There was no clash the last few Saturdays as no matches were covered free-to-air. If RTÉ don’t have space, give them to TG4 or Virgin.
RTÉ Sport and GAAGO are commercial entities, tasked with increasing revenue. There’s no point blaming them for doing their jobs. They did what makes sense from their position: put the attractive hurling games on four consecutive Saturdays and make people pay for them.
Donal Óg is right: hurling is being sold down the river.
But it’s not about pay-per-view, Sky or GAAGO. It’s about a lack of resources in promoting and growing hurling past the isolated pockets where it’s strong.
Hurling is a hard game to learn and expensive to play. It needs backing. The payback is not in euros but in matches like Tipp-Clare, Limerick-Clare, Tipp-Cork and Clare-Waterford: four hurling matches on four weekends, all behind a paywall.
As with most things, the hope in Croke Park will be that this blows over.
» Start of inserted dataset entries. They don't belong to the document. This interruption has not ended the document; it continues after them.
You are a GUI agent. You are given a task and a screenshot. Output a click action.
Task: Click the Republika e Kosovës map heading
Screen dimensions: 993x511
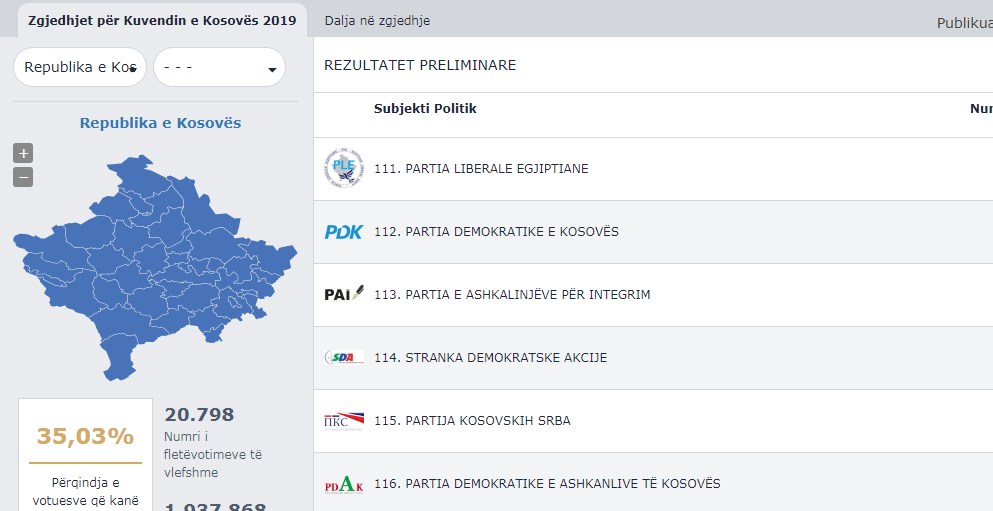[160, 123]

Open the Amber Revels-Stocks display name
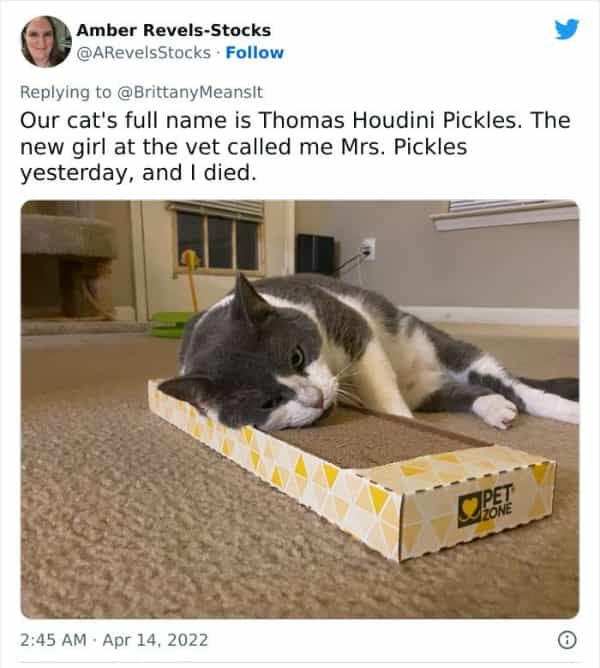pos(173,30)
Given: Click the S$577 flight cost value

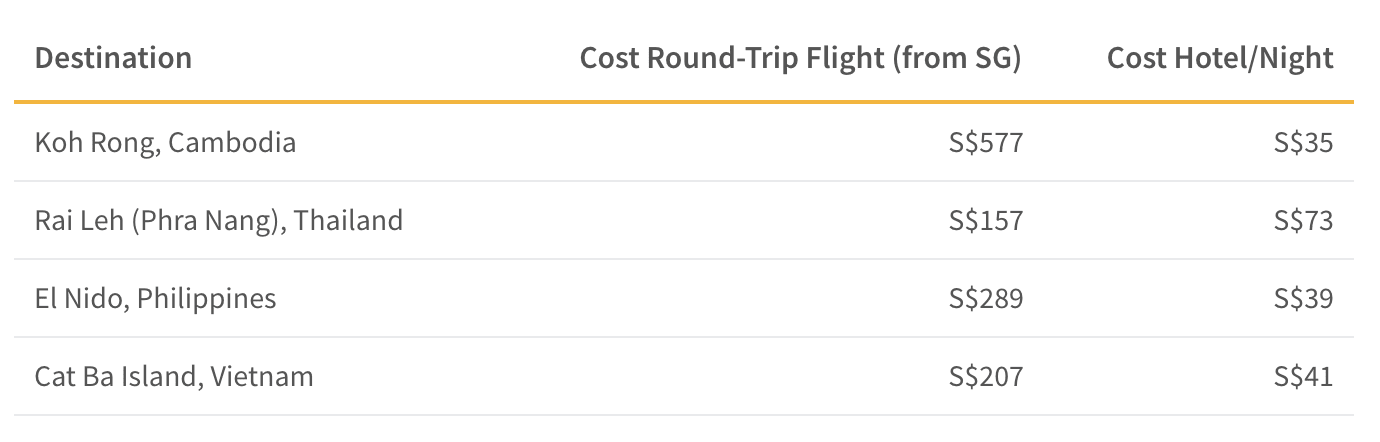Looking at the screenshot, I should 986,142.
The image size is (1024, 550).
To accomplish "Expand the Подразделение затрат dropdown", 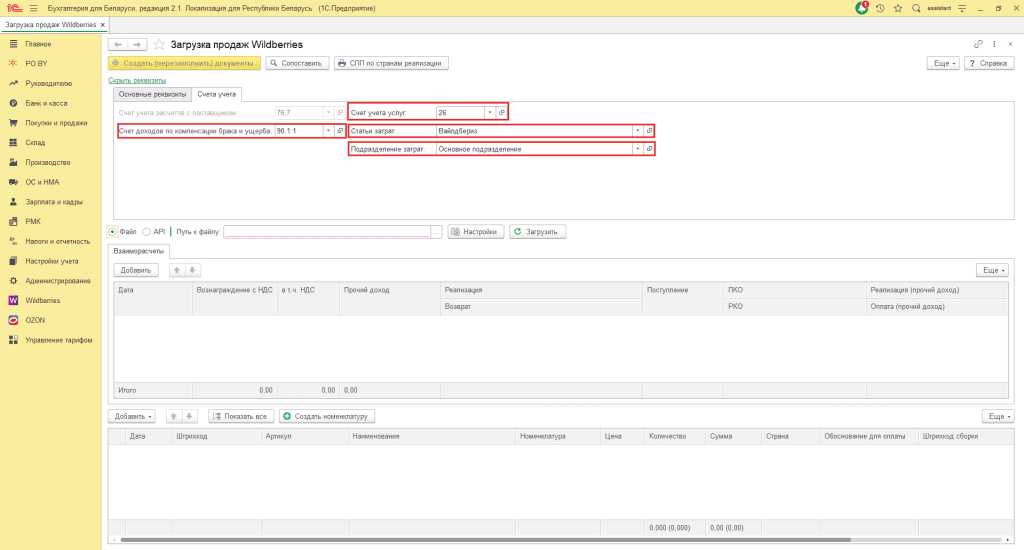I will click(x=637, y=149).
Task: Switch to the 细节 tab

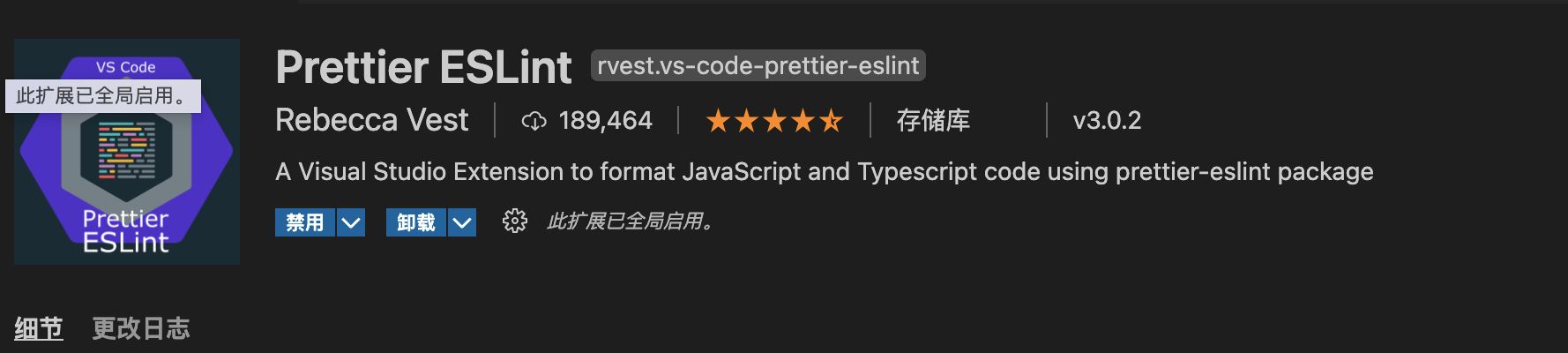Action: pyautogui.click(x=38, y=328)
But people won’t forget, not when they can’t see the games they love. This is like water metres, the poll tax in England or the budget that put a tax on children’s shoes. People feel they’re being taken for granted.
A final word to the Banner folk: they may yet have a year to remember. Underage, their Minors won Munster, with the U-20s in the final. The Clare-Cork clash next Sunday is shaping up as a real battle of contenders.
Eoin Downey and Adam Hogan will likely be involved in that match, which is seven days out.
That being the case, they’ll not be allowed to play in tomorrow’s U-20 final. Probably the two best players in the Munster competition, unable to play the final.
Wake up, change the rule. The fixes here are simple: let the players play, and let us watch.